Sometimes dhcp-agent has status 'unmanaged' during execution of function 'stop'

Bug #1377906 reported by Anastasia Palkina
12
This bug affects 2 people
Affects Status Importance Assigned to Milestone
Fuel for OpenStack
Fix Released
High
Stanislav Makar
5.1.x
Fix Released
High
Stanislav Makar
6.0.x
Fix Released
High
Stanislav Makar

Bug Description

I found it on release 5.1 ISO + patch fuel-5.1_neutron_fix_20141001.patch

1. Create new environment (CentOS, HA mode)
2. Choose VLAN neutron
3. Add 3 controllers, 1 compute, 1 cinder
4. Start deployment.

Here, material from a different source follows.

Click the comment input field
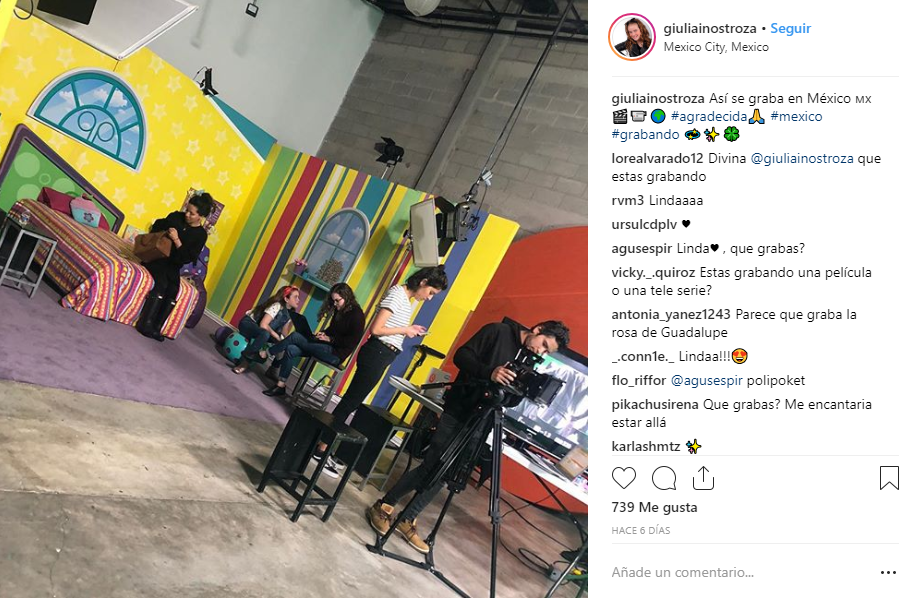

It was succeessful
5. Create 2 new tenants, configure netwroks and routers for them
6. Create instances for all of 3 tenants and start on them 'ping 8.8.8.8'
7. Pause primary controller
8. Waiting some time
9. p_neutron-l3-agent migrated to third controller
10. But p_neutron-dhcp-agent has status "unmanaged" and "Network is unreachable" for instances

[root@node-3 ~]# pcs status
Cluster name:
Last updated: Mon Oct 6 11:30:58 2014
Last change: Mon Oct 6 11:30:19 2014 via crm_attribute on node-2.domain.tld
Stack: classic openais (with plugin)
Current DC: node-2.domain.tld - partition with quorum
Version: 1.1.10-14.el6_5.3-368c726
3 Nodes configured, 3 expected votes
20 Resources configured

Online: [ node-2.domain.tld node-3.domain.tld ]
OFFLINE: [ node-1.domain.tld ]

Full list of resources:

 vip__management_old (ocf::mirantis:ns_IPaddr2): Started node-2.domain.tld
 vip__public_old (ocf::mirantis:ns_IPaddr2): Started node-3.domain.tld
 Clone Set: clone_p_mysql [p_mysql]
     Started: [ node-2.domain.tld node-3.domain.tld ]
 Master/Slave Set: master_p_rabbitmq-server [p_rabbitmq-server]
     Masters: [ node-3.domain.tld ]
     Slaves: [ node-2.domain.tld ]
 Clone Set: clone_p_haproxy [p_haproxy]
     Started: [ node-2.domain.tld node-3.domain.tld ]
 p_openstack-heat-engine (ocf::mirantis:openstack-heat-engine): Started node-2.domain.tld
 Clone Set: clone_p_neutron-openvswitch-agent [p_neutron-openvswitch-agent]
     Started: [ node-2.domain.tld node-3.domain.tld ]
 Clone Set: clone_p_neutron-metadata-agent [p_neutron-metadata-agent]
     Started: [ node-2.domain.tld node-3.domain.tld ]
 p_neutron-dhcp-agent (ocf::mirantis:neutron-agent-dhcp): FAILED node-3.domain.tld (unmanaged)
 p_neutron-l3-agent (ocf::mirantis:neutron-agent-l3): Started node-3.domain.tld

Failed actions:
    p_neutron-dhcp-agent_stop_0 on node-3.domain.tld 'unknown error' (1): call=250, status=Timed Out, last-rc-change='Mon Oct 6 09:39:51 2014', queued=60038ms, exec=0ms

Logs are here: https://drive.google.com/a/mirantis.com/file/d/0B6SjzarTGFxaTGZkRmJNRGlVVmM/view?usp=sharing

Tags: neutron
Stanislav Makar (smakar)
Changed in fuel:
assignee: Fuel Library Team (fuel-library) → Stanislav Makar (smakar)
Stanislav Makar (smakar)
Changed in fuel:
status: New → In Progress
Revision history for this message
Stanislav Makar (smakar) wrote :
description: updated
Revision history for this message
Stanislav Makar (smakar) wrote :

I've got the same but with l3 agent
p_neutron-l3-agent (ocf::mirantis:neutron-agent-l3): FAILED node-2.test.domain.local (unmana
ged)

Looks loke they are similar

Below detailed output:

Last updated: Tue Oct 7 12:29:20 2014
Last change: Tue Oct 7 12:28:57 2014 via crm_attribute on node-3.test.domain.local
Stack: classic openais (with plugin)
Current DC: node-1.test.domain.local - partition with quorum
Version: 1.1.10-14.el6_5.3-368c726
3 Nodes configured, 3 expected votes
20 Resources configured

Online: [ node-1.test.domain.local node-2.test.domain.local node-3.test.domain.local ]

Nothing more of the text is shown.